Mr. Kleiman died on April 26, 2013.

The following year, Newsweek reported that an older man with the same last name as Satoshi, Dorian Nakamoto, was bitcoin’s creator. He denied the claim, and a one-sentence statement appeared on a message board from an account known to have been used by the real Nakamoto. The message read: “I am not Dorian Nakamoto.”

If this was a genuine message from bitcoin’s founder, it is his last public correspondence.

In May 2016, Mr. Wright claimed that he was in fact bitcoin’s founder. He gave exclusive interviews to three different media outlets, met with several bitcoin pioneers, and loaded a website with papers he had written about bitcoin and cryptography.

Days later, he dropped his claim. Everything was removed from the website and replaced with a four-paragraph apology. “I broke,” he wrote. “I do not have the courage.

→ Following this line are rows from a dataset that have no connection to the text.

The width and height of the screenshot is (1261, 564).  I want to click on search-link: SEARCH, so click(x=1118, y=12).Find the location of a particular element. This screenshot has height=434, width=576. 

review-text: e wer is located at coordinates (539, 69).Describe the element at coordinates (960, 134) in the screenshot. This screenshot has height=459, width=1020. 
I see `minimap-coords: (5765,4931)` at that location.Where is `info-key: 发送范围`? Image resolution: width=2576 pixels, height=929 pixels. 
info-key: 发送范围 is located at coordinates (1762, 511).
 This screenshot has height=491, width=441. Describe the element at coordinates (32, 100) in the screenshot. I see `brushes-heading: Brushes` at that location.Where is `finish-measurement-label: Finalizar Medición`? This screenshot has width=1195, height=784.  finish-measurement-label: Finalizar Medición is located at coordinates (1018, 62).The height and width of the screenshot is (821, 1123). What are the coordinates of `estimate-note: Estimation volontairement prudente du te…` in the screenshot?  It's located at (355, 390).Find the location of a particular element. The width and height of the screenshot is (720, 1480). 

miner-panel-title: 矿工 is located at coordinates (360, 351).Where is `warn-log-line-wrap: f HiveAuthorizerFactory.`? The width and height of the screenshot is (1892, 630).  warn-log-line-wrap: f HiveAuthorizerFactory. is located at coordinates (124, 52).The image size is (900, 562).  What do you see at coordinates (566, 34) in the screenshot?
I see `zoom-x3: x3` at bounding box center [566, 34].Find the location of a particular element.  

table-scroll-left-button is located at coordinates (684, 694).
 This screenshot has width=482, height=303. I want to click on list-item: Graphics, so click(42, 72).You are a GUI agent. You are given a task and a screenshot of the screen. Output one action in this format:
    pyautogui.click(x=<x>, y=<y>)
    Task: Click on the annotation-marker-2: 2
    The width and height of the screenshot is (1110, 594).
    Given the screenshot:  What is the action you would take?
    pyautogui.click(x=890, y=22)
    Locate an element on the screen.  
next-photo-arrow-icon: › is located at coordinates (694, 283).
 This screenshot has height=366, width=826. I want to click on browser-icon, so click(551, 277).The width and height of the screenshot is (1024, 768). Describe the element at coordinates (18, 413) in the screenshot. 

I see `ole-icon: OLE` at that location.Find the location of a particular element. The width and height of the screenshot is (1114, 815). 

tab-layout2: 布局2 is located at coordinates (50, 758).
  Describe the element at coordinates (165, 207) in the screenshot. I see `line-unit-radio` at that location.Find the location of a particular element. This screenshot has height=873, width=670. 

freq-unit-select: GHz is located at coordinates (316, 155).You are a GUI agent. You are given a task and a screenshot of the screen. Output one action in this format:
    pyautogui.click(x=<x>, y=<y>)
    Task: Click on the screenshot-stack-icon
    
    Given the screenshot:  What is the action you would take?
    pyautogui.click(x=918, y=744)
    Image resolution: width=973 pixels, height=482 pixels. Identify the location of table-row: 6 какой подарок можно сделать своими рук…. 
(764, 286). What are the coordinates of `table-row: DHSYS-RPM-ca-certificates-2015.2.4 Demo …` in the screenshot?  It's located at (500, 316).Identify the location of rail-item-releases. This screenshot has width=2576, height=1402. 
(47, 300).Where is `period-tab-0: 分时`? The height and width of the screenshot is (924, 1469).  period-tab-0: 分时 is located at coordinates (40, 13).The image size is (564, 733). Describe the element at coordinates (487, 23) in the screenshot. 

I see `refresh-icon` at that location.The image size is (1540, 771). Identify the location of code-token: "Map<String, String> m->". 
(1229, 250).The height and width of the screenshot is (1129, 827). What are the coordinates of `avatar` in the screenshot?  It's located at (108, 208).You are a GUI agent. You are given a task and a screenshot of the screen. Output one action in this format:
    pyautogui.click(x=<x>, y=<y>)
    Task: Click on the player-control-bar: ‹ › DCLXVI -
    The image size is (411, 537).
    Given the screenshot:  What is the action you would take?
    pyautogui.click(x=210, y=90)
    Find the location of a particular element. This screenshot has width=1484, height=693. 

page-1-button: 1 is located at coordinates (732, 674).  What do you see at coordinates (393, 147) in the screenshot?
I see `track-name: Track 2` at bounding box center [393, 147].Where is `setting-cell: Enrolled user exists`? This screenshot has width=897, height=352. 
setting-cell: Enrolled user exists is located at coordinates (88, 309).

I cannot.” He has since renewed his insistence that he created bitcoin.

Whether Wright or Kleiman possess or possessed the knowledge to have created bitcoin, the identity of Satoshi Nakamoto continues to remain a mystery.

Mr. Wright “has been hacking, bamboozling and fooling people, playing the confidence game,” said Arthur van Pelt, a bitcoin investor who has emerged as one of Mr. Wright’s most vocal critics. “There is no genuine, independent, credible proof whatsoever.”

Mr. Kleiman’s computing expertise was known to be profound. It is possible that he created bitcoin, but there isn’t enough information to be sure. “It’s an open question,” said Emin Gun Sirer, founder of Ava Labs.